Alaíde Ventura Medina: La comida es su obsesión, y uno de los rasgos que caracterizan a las obsesiones es que lo que interesa a quienes las sufre no es lo real, sino lo ideal. Por ejemplo, en la fascinación romántica, uno está mucho más tiempo pensando en la persona que le obsesiona que pasando tiempo con ella. En mi novela la comida ocupa un lugar imaginario, idealizado, tiene un poder simbólico, en el recuerdo y en el ideal de futuro. Para ella la comida tiene una fuerte carga emocional: es su abuela, su infancia, su pueblo, y, finalmente, su relación con Ana.
LENGUA: En la novela no aparece ningún hombre, ni siquiera figura paterna, salvo el que le tira los tejos a la protagonista (y ella lo rechaza) y los camioneros que comen en el bar donde trabaja, que no son personajes individuales sino un grupo sin apenas presencia. Hay una línea referida a todo el género hombre: «Viento metiche y ladino, como todos los hombres». ¿A qué responde este enfoque?
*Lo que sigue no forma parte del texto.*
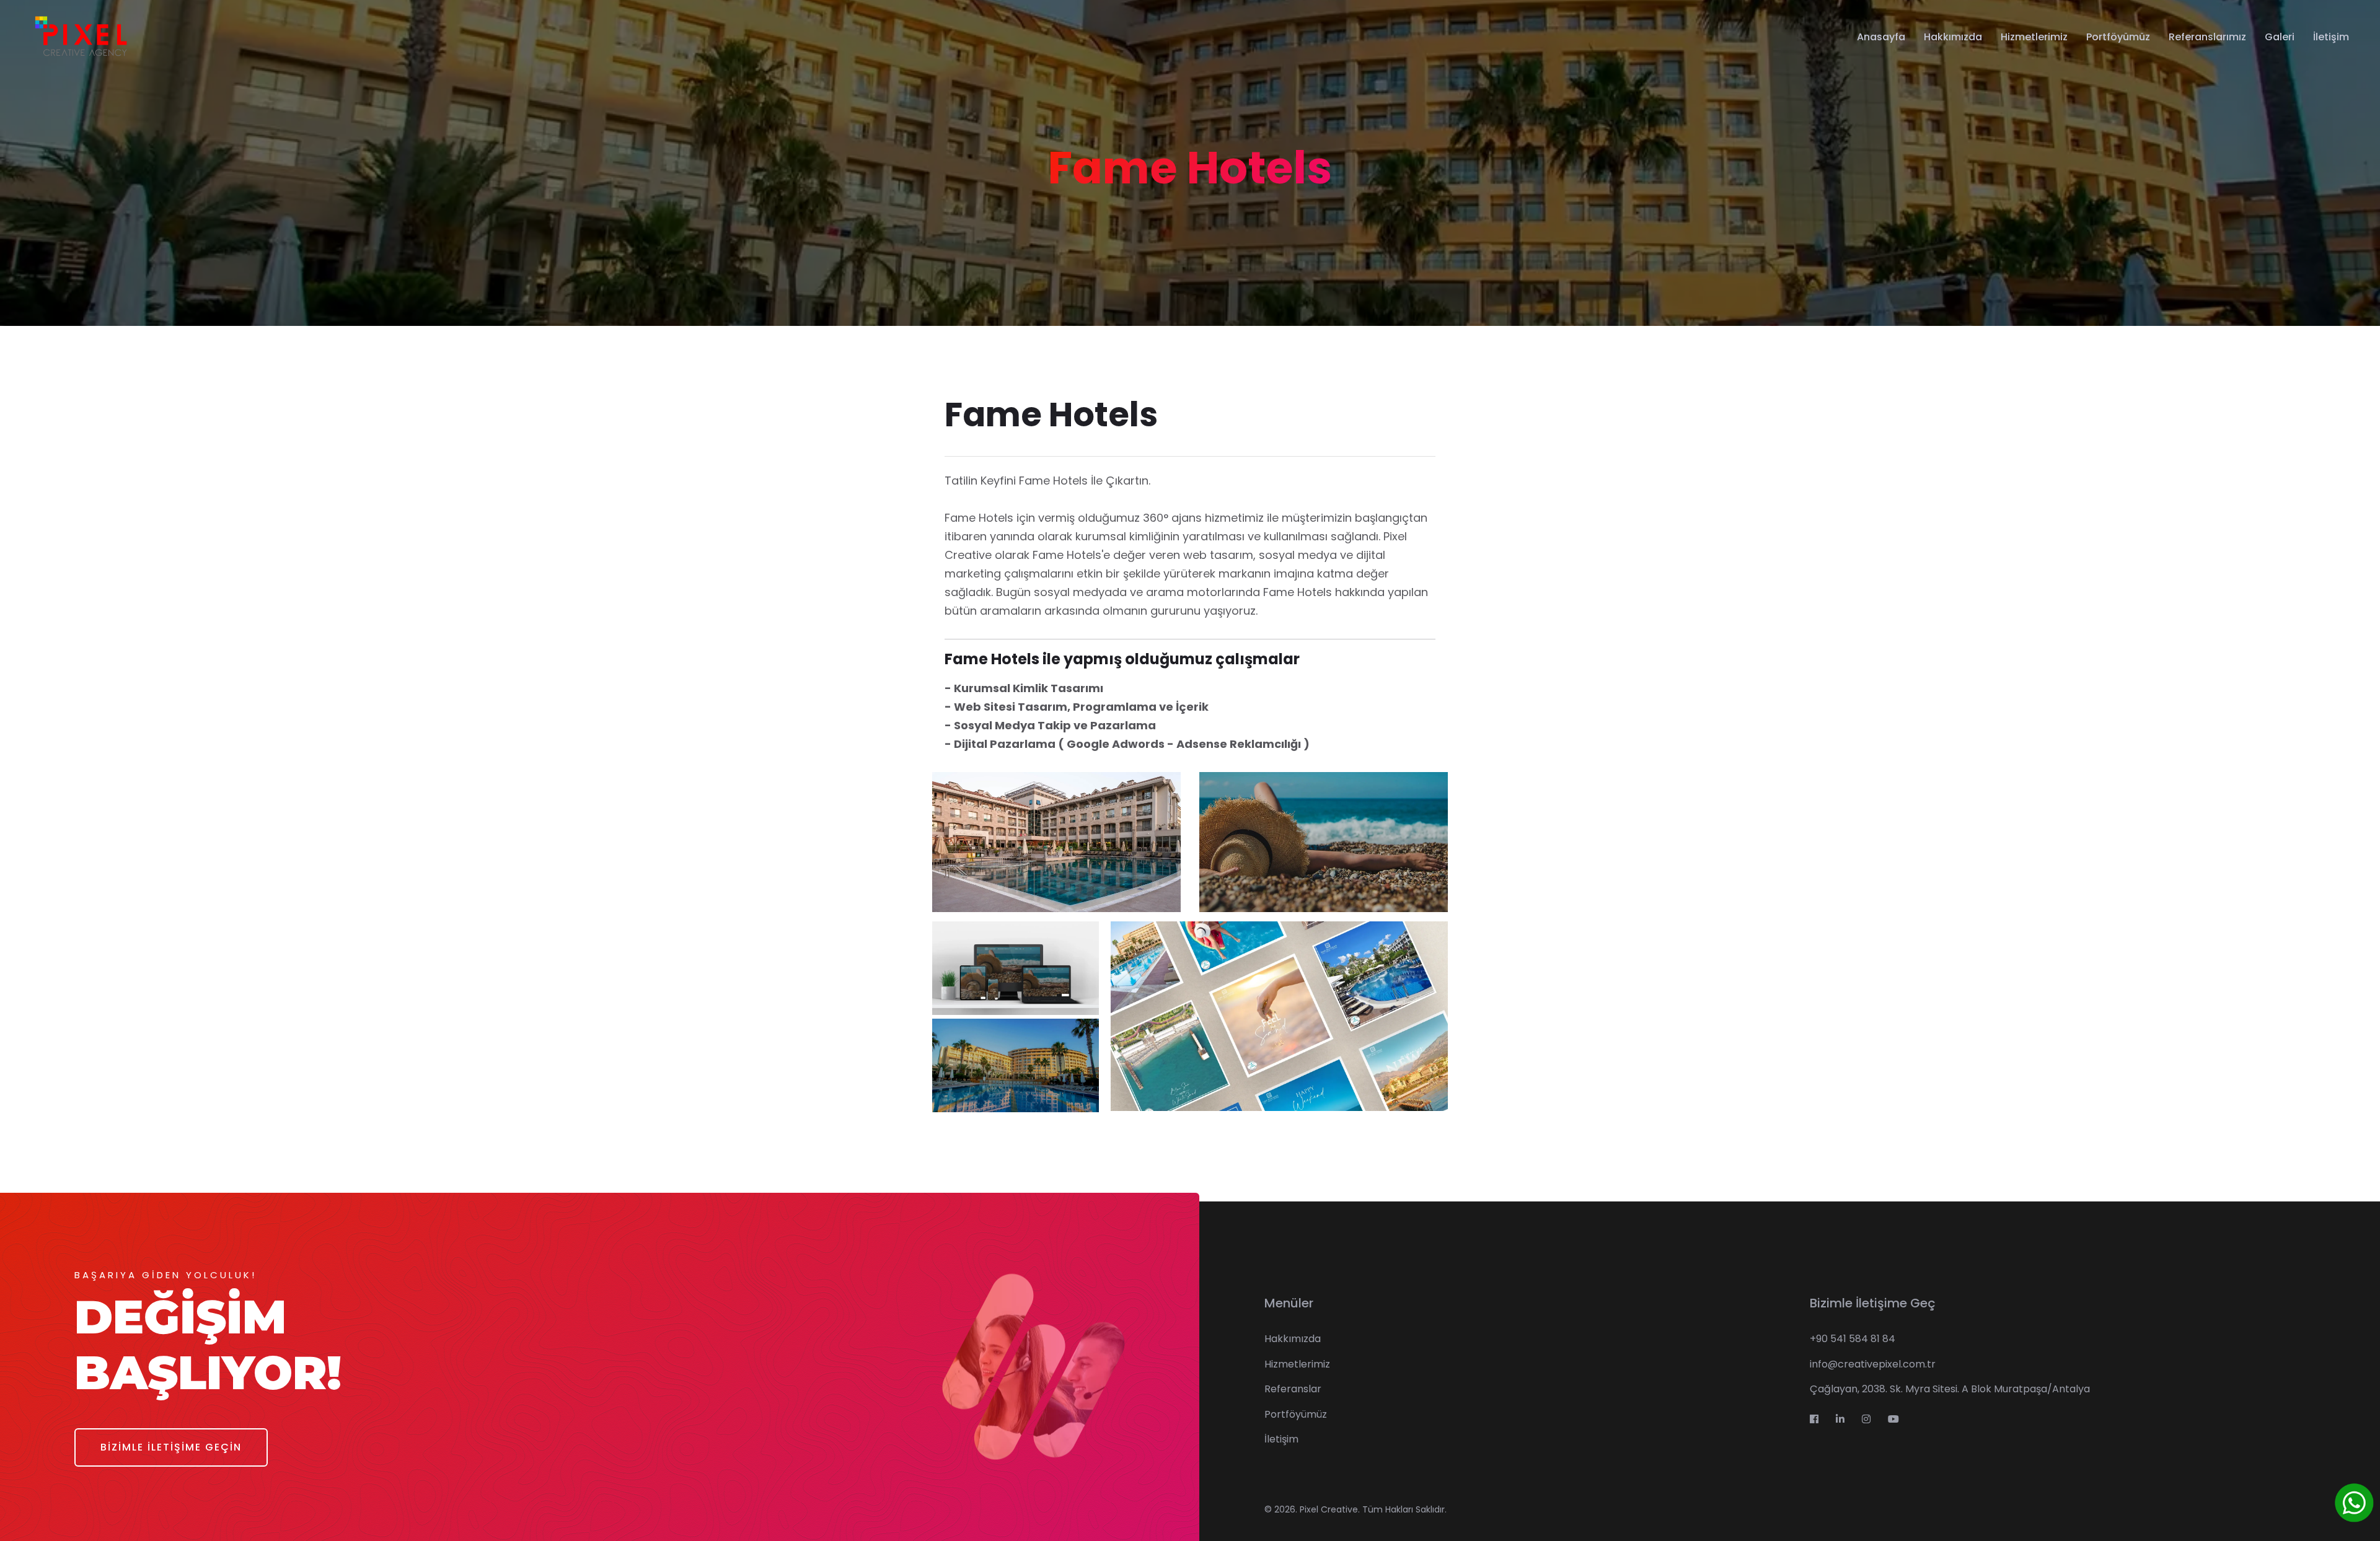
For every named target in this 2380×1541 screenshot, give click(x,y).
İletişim (2331, 37)
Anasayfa (1881, 37)
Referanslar (1292, 1389)
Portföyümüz (2118, 37)
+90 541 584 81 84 (1852, 1339)
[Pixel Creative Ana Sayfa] (80, 36)
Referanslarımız (2207, 37)
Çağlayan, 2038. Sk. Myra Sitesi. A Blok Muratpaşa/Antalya (1950, 1389)
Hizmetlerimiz (2034, 37)
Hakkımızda (1953, 37)
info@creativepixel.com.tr (1873, 1364)
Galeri (2279, 37)
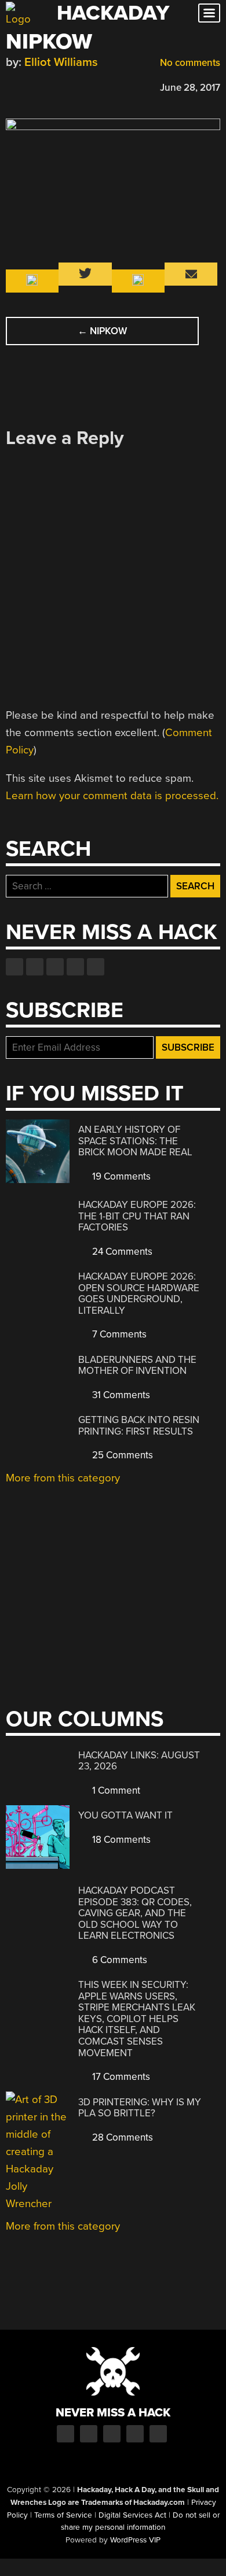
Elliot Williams (61, 62)
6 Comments (118, 1960)
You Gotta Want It (125, 1815)
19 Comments (120, 1176)
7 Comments (118, 1334)
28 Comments (121, 2137)
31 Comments (120, 1395)
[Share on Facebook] (11, 86)
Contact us (95, 966)
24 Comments (121, 1252)
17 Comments (120, 2077)
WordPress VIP (135, 2540)
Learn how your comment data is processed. (112, 795)
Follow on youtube (55, 966)
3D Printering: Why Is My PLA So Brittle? (139, 2108)
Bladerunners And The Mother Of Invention (137, 1365)
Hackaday (113, 13)
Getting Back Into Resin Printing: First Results (138, 1425)
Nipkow (102, 331)
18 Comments (120, 1840)
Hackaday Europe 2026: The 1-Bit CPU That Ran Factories (137, 1216)
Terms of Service (63, 2515)
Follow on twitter (34, 966)
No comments (189, 63)
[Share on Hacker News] (45, 86)
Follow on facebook (14, 966)
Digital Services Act (132, 2515)
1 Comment (115, 1790)
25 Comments (121, 1455)
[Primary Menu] (209, 13)
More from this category (63, 1478)
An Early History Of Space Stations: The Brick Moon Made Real (135, 1140)
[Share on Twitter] (28, 86)
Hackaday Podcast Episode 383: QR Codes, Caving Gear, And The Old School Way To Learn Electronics (135, 1913)
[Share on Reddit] (62, 86)
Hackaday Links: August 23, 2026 (139, 1761)
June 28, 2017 (190, 88)
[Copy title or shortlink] (79, 87)
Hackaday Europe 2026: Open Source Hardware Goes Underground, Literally (138, 1293)
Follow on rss (75, 966)
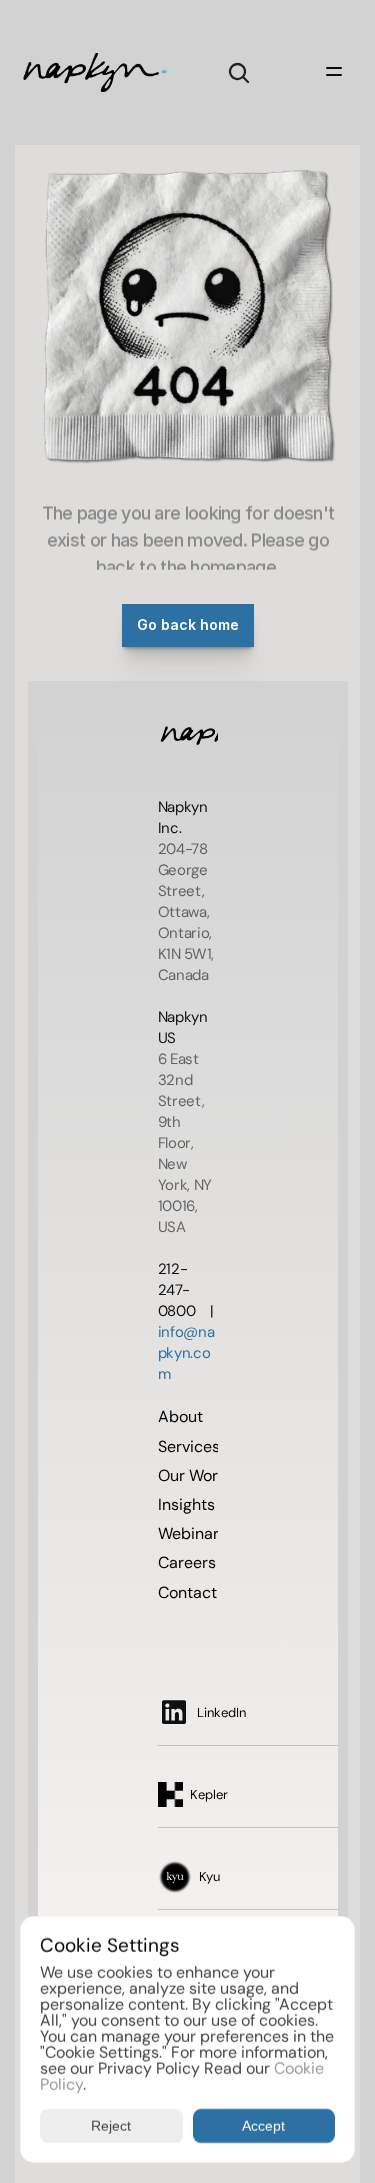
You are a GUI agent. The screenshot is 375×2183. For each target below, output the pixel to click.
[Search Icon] (239, 73)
Alaíde Ventura Medina: Quería escribir un libro en el que los hombres estuvieran deliberadamente ausentes, en el que su única presencia fuera perceptible a través de sus acciones: pasaron por el mundo y dejaron consecuencias funestas. Pero las que tienen autonomía, las que participan del mundo, las que actúan y se mueven son las mujeres. Es una decisión política: quería escribir cómo las mujeres tienen que vérselas con los despojos que dejaron los hombres y a partir de ahí reconstruirlo todo.
LENGUA: Uno de los mayores pesares que deja la novela es que las dinámicas de la protagonista están viciadas: en su infancia, con la precariedad material y una familia ausente y autoritaria, y en la edad adulta con su relación tóxica con la comida, su sumisión en la pareja y su retraimiento. En tu opinión, ¿hay alguna forma de luchar contra ellas?
Alaíde Ventura Medina: No soy experta en eso, no me atrevería a generalizar con consejos, pero sí creo en el vínculo entre cuerpo y mente. Los procesos emocionales y psicológicos tienen una raíz orgánica, o por lo menos van en paralelo. Lo que yo aplico en mi vida personal es que no hay nada por decreto: la mente no es un combustible que trabaje solo, sino que necesita a la máquina, que es el cuerpo y tiene que alimentarse, moverse, acomodarse para enfrentarse a lo demás. Cuerpo y mente van juntos. Mens sana in corpore sano, y viceversa.